## WORK TO BE COMPLETED
What is needed here is an exact copy of every entry.

## INPUT DATA
::::::::::

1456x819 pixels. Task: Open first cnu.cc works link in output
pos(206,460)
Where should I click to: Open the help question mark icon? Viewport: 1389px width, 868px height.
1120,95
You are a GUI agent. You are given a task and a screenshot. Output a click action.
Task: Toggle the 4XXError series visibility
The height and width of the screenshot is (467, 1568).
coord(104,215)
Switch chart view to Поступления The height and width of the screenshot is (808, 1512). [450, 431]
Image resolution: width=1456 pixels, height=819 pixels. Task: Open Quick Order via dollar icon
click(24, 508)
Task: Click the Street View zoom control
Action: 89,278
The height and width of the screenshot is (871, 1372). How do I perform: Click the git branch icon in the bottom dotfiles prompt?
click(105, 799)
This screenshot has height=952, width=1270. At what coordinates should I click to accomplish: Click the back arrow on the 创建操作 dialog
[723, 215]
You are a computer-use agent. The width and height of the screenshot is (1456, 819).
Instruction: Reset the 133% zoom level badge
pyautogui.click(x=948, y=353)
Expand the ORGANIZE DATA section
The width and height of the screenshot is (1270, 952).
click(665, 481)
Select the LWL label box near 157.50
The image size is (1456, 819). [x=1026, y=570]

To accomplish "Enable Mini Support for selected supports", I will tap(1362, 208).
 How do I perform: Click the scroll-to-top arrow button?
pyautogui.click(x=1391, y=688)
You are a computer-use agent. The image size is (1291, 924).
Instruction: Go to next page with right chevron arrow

::::::::::

## TASK RESULT
1456x819 pixels. Task: Open first cnu.cc works link in output
pos(206,460)
Where should I click to: Open the help question mark icon? Viewport: 1389px width, 868px height.
1120,95
You are a GUI agent. You are given a task and a screenshot. Output a click action.
Task: Toggle the 4XXError series visibility
The height and width of the screenshot is (467, 1568).
coord(104,215)
Switch chart view to Поступления The height and width of the screenshot is (808, 1512). [450, 431]
Image resolution: width=1456 pixels, height=819 pixels. Task: Open Quick Order via dollar icon
click(24, 508)
Task: Click the Street View zoom control
Action: 89,278
The height and width of the screenshot is (871, 1372). How do I perform: Click the git branch icon in the bottom dotfiles prompt?
click(105, 799)
This screenshot has height=952, width=1270. At what coordinates should I click to accomplish: Click the back arrow on the 创建操作 dialog
[723, 215]
You are a computer-use agent. The width and height of the screenshot is (1456, 819).
Instruction: Reset the 133% zoom level badge
pyautogui.click(x=948, y=353)
Expand the ORGANIZE DATA section
The width and height of the screenshot is (1270, 952).
click(665, 481)
Select the LWL label box near 157.50
The image size is (1456, 819). [x=1026, y=570]

To accomplish "Enable Mini Support for selected supports", I will tap(1362, 208).
 How do I perform: Click the scroll-to-top arrow button?
pyautogui.click(x=1391, y=688)
You are a computer-use agent. The image size is (1291, 924).
Instruction: Go to next page with right chevron arrow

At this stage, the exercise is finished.